In an embodiment, six (6) of the paths 518, such as balanced pathways, can be in use between the compute devices 504, the first memory device 508, the second memory device 510, or combination thereof. For example, thirty-one (31) of the compute devices 504 and ten (10) memory sleds, such as the first memory device 508, the second memory device 510, or combination thereof, can be included in a 42U rack.


Further, the paths 518 can connect to approximately one hundred ninety-two (192) of the compute devices 504 and approximately one hundred seventy-six (176) of the memory sleds. This would result in a compute to memory ratio of approximately three to one (3:1) and approximately three hundred sixty-two of the paths 518 for a balanced system in one rack including top of rack (TOR), middle of rack (MOR), or combination thereof.


For illustrative purposes the example of the network topography 500 is shown with the route device 530 as a distinct device although it is understood that the route device 530 can be implemented differently, for example as a portion of another device.


It has been discovered that the electronic system 100 with the example of the network topography 500 provides memory transactions with full performance or maximum performance. The first memory device 508, the second memory device 510, or combination thereof, provides access for multiple compute devices 504 simultaneously.


Referring now to FIG. 6, therein is shown an example of a block diagram of a route sled 602 of the electronic system 100 in an embodiment of the invention. The route sled 602, such as a client device, a server, an interface device, or combination thereof, can provide access, connection, communication, or combination thereof, for the electronic system 100, in a manner similar to the route sled 530.
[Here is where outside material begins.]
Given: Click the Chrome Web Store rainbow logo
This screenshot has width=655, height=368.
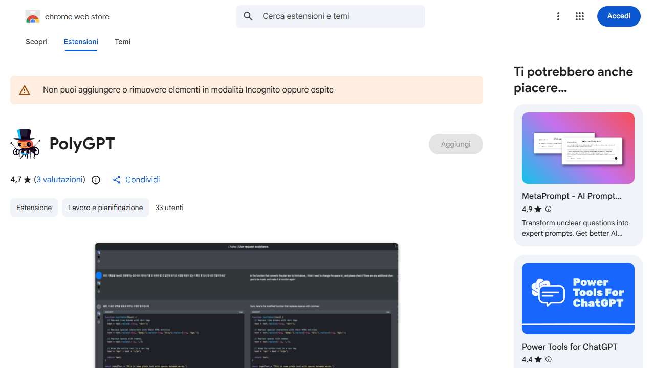Looking at the screenshot, I should (32, 17).
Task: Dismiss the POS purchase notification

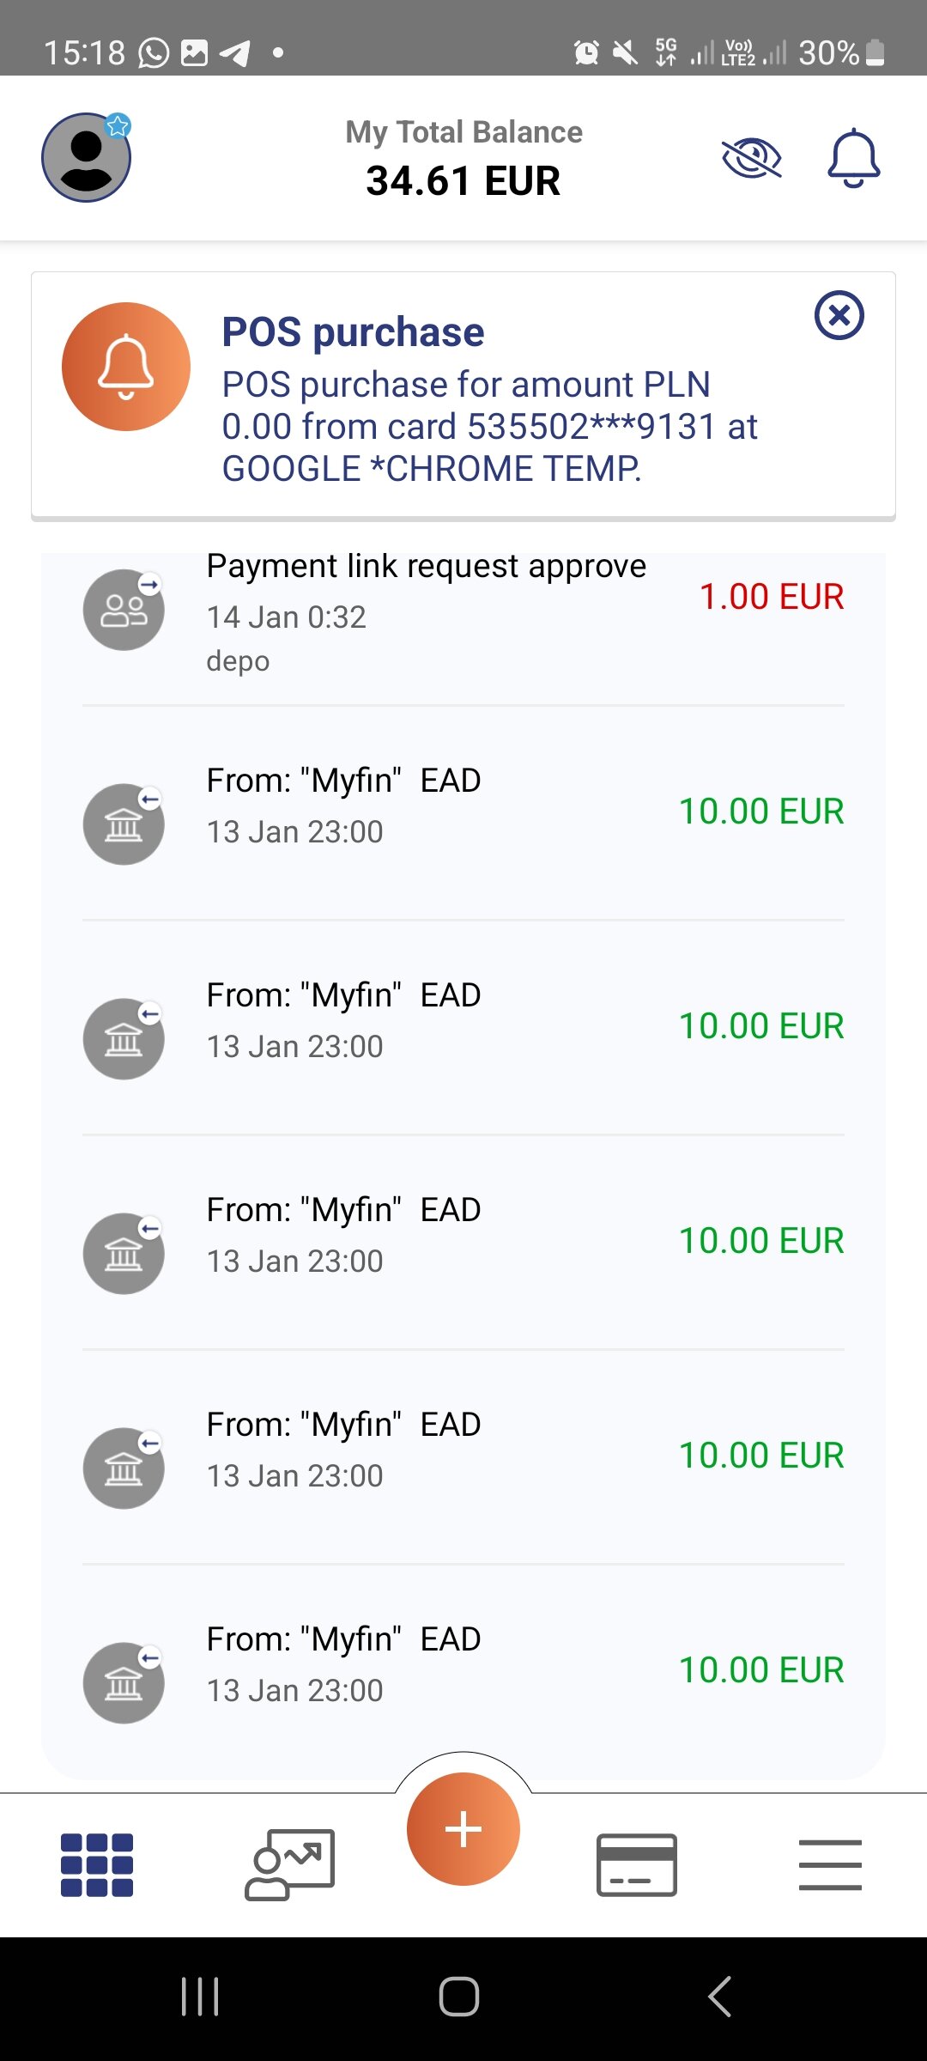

The route sled 602 can include a control unit 612, a storage unit 614, a communication unit 616, and a user interface 618. The control unit 612 can include a control interface 622. The control unit 612 can execute software 626 of the electronic system 100.
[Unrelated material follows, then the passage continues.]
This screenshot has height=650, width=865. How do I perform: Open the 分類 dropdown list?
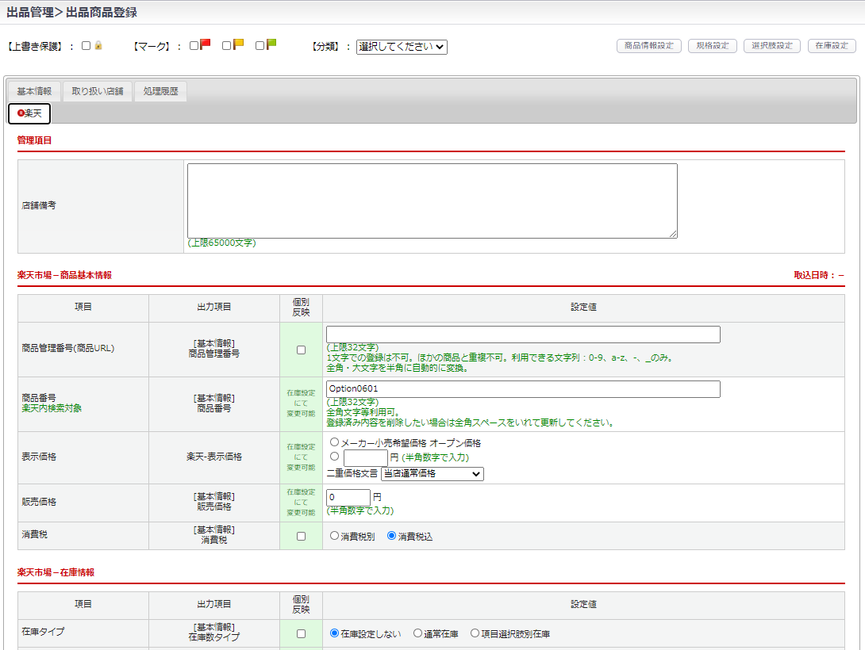(x=402, y=47)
The control unit 612 can be implemented in a number of different manners. For example, the control unit 612 can be a processor, an application specific integrated circuit (ASIC) an embedded processor, a microprocessor, a hardware control logic, a hardware finite state machine (FSM), a digital signal processor (DSP), or combination thereof. The control interface 622 can be used for communication between the control unit 612 and other functional units. The control interface 622 can also be used for communication that is external to the route sled 602.


The control interface 622 can receive information from the other functional units or from external sources, or can transmit information to the other functional units or to external destinations. The external sources and the external destinations refer to sources and destinations external to the route sled 602.


The control interface 622 can be implemented in different ways and can include different implementations depending on which functional units or external units are being interfaced with the control interface 622. For example, the control interface 622 can be implemented with a pressure sensor, an inertial sensor, a microelectromechanical system (MEMS), optical circuitry, waveguides, wireless circuitry, wireline circuitry, or a combination thereof.


The storage unit 614 can store the software 626. The storage unit 614 can also store relevant information, such as data, images, programs, sound files, or a combination thereof. The storage unit 614 can be sized to provide additional storage capacity.


The storage unit 614 can be volatile memory, nonvolatile memory, internal memory, an external memory, cache memory, or a combination thereof. For example, the storage unit 614 can be a nonvolatile storage such as non-volatile random access memory (NVRAM), Flash memory, disk storage, or a volatile storage such as static random access memory (SRAM), dynamic random access memory (DRAM), any memory technology, or combination thereof.


The storage unit 614 can include a storage interface 624. The storage interface 624 can provide access, connection, communication, or combination thereof, with other functional units internal to the route sled 602. The storage interface 624 can also be used for communication that is external to the route sled 602.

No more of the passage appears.